Dell’Etiopia avevamo parlato a luglio, raccontando che era stata firmata la fine dello ‘stato di guerra’ con l’Eritrea. A noi ci riguarda intanto perché buona parte dei migranti sotto protezione fuggivano dall’Eritrea militarizzata dal suo padre e padrone Isaias Afewerki, imponendo a tutti la leva permanente, cancellando l’opposizione politica. Scappavano da una guerra permanente alla quale erano obbligati. E dalle carceri politiche. Ora hanno due motivi in meno per scappare. E infatti ne scappano meno.

Altro elemento da considerare. Il primo ministro d’Etiopia Abi Ahmed Ali, l’altro giorno è venuto a Roma: non cerca soldi ma tecnologia. Per crescere di più e più in fretta. Il denaro non gli serve perché su quell’area stanno pompando miliardi i grandi investitori internazionali. In primis la Cina che ha già puntato 143 miliardi: in opere pubbliche e tecnologie. Altro denaro fresco poi gli sta entrando allo stesso modo in cui avvenne per l’Italia negli anni Cinquanta: con le rimesse degli emigrati che mandano i soldi alla famiglia.

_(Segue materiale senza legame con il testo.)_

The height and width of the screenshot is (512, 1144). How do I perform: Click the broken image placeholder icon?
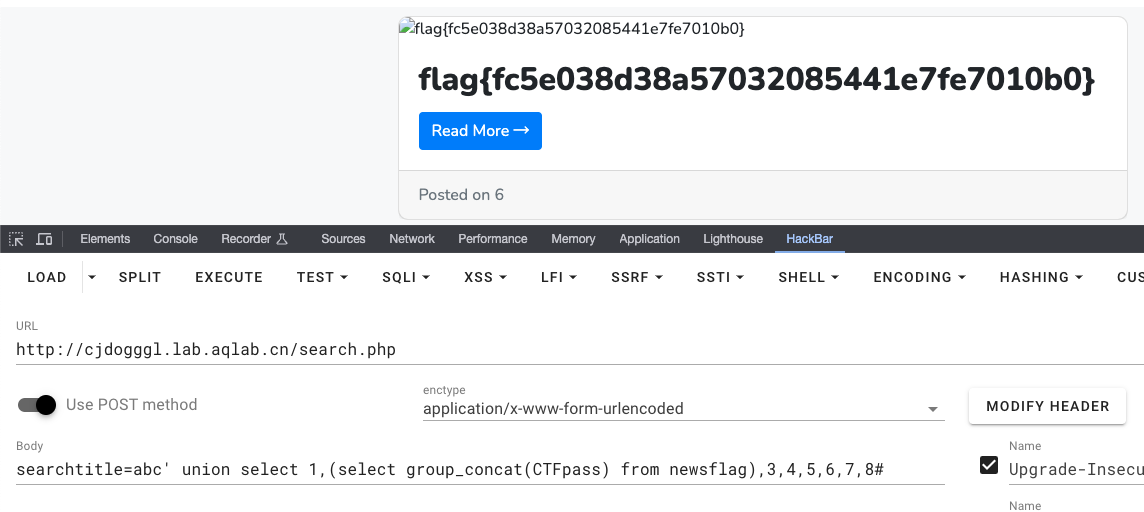406,29
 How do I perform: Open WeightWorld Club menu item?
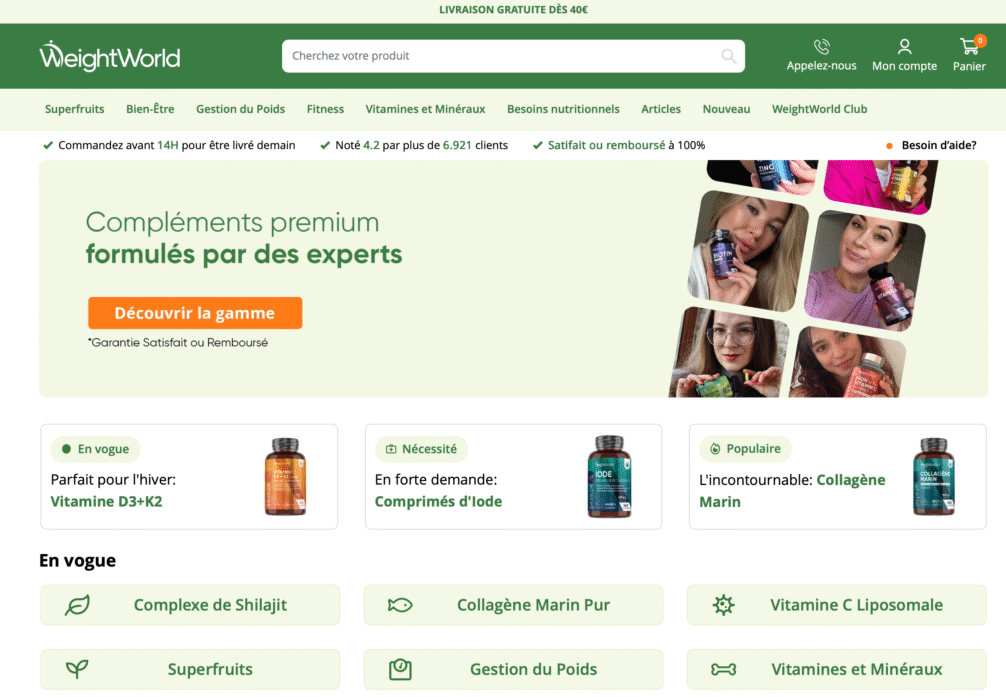point(819,109)
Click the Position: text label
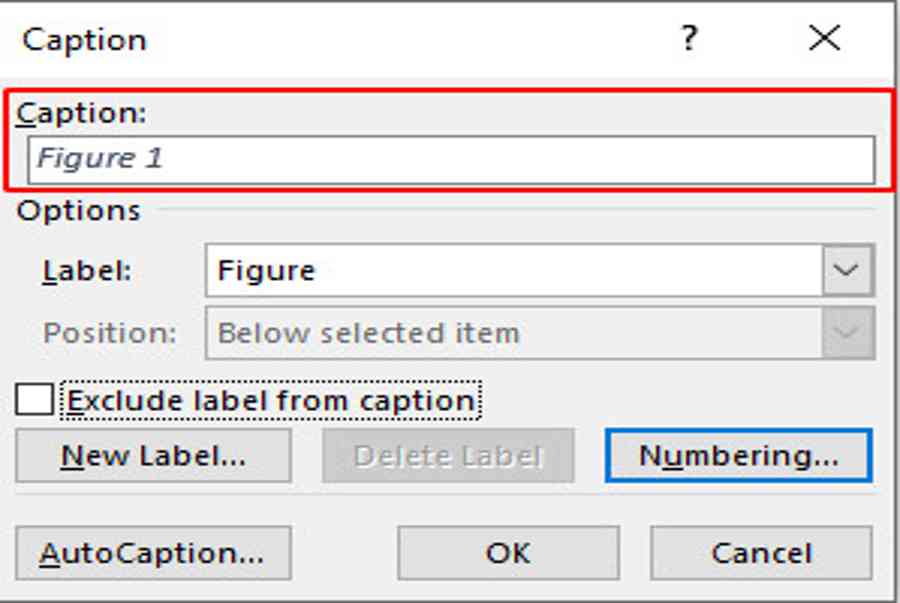The height and width of the screenshot is (603, 900). coord(110,333)
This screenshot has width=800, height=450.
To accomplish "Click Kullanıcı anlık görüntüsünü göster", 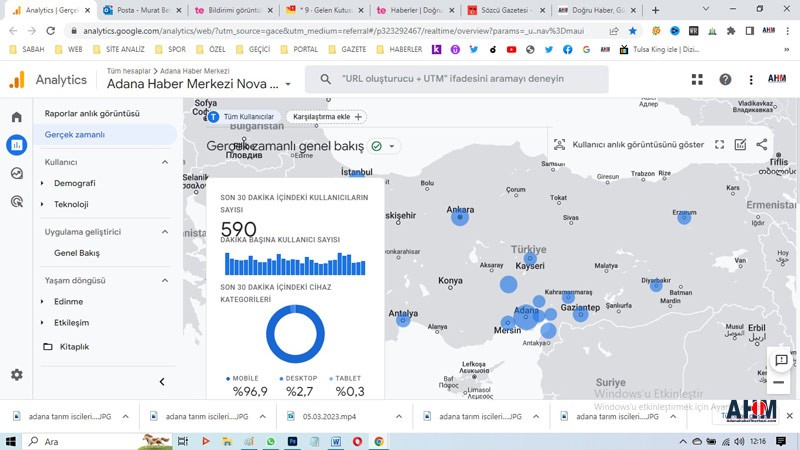I will point(629,145).
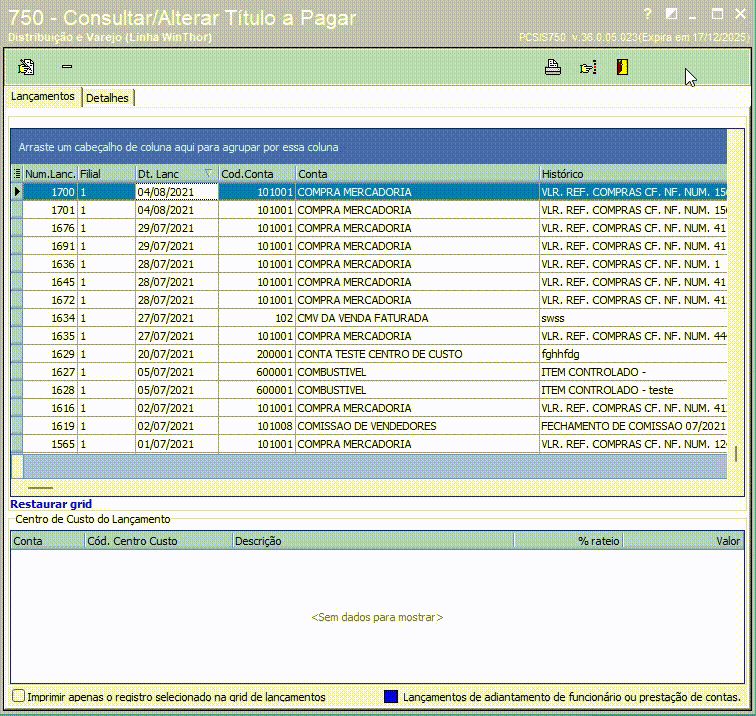
Task: Open the help question mark icon
Action: (647, 14)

Le grandi infrastrutture non servono più. I cellulari hanno eliminato la necessità di avere le reti telefoniche a filo. L’energia elettrica ricavata da pannelli solari ha consentito la realizzazione di micro reti con le quali alimentare interi gruppi di paesi, con i loro computer ed i loro laboratori di ricerca.

Oggi scappano i disperati. E sono ancora tanti. Con una disperazione immensa se arrivano ad affrontare viaggi che nel loro programma da pacchia prevedono le torture, gli stupri, la detenzione nei centri pagati con i nostri soldi alla Libia.

Tra poche decine di anni non scapperanno più. Per lo stesso motivo che ha impedito la fuga in massa dei cinesi o degli indiani: la loro popolazione si è moltiplicata in breve tempo ma hanno costruito un’economia che ha trattenuto in Patria quella massa enorme di persone.

Proprio per questo è da imbecilli sostenere che ‘non possiamo finanziare un piano Marshall perché abbiamo prima gli italiani da sistemare‘, come scritto da qualche esponente leghista della provincia di Frosinone a commento di uno dei nostri post. Sostenere questo significa non capire che tra poco tempo sarà anche l’Africa uno dei mondi sui quali poggerà la nostra economia, la nostra sopravvivenza.

Dobbiamo esserci oggi. In tutti i mondi possibili. Così come sta facendo la Cina ed i grandi finanzieri mondiali che stanno credendo nella crescita dell’Africa. Se fermeremo la nostra attenzione solo al problema della Sea Watch ci saremmo persi il vero nocciolo della questione. E cioè che la vicinissima Africa tra non molto sarà un pilastro dell’economia.